[[ Available data, beginning ]]

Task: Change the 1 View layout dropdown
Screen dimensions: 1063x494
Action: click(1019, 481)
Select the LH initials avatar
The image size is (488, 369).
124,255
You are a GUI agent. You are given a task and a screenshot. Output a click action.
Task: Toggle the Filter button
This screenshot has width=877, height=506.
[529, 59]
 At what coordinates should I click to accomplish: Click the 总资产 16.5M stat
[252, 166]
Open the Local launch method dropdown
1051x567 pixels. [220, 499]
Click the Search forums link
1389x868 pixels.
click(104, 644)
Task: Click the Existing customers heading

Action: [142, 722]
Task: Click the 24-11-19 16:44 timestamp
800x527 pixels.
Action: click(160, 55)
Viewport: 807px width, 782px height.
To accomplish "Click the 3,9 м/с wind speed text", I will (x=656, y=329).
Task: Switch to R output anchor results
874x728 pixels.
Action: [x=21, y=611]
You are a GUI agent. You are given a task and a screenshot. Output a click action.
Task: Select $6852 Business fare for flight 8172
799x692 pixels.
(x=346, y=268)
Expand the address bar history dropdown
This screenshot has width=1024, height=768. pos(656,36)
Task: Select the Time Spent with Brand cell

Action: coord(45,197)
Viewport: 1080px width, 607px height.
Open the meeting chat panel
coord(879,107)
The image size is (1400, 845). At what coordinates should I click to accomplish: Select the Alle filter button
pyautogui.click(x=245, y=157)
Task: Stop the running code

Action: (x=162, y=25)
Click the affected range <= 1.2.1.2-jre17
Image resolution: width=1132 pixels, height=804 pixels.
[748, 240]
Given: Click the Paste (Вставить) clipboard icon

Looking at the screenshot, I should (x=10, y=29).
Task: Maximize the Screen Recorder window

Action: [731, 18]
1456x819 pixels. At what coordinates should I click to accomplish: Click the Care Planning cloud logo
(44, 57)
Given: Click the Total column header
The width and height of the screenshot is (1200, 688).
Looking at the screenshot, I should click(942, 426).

[[ Available data, end ]]

### Problem to work on
Start at the line containing "Given: Click the Total column header" and copy each line through the last one in the records, exactly and with nothing added.

### Output of the task
Given: Click the Total column header
The width and height of the screenshot is (1200, 688).
Looking at the screenshot, I should click(942, 426).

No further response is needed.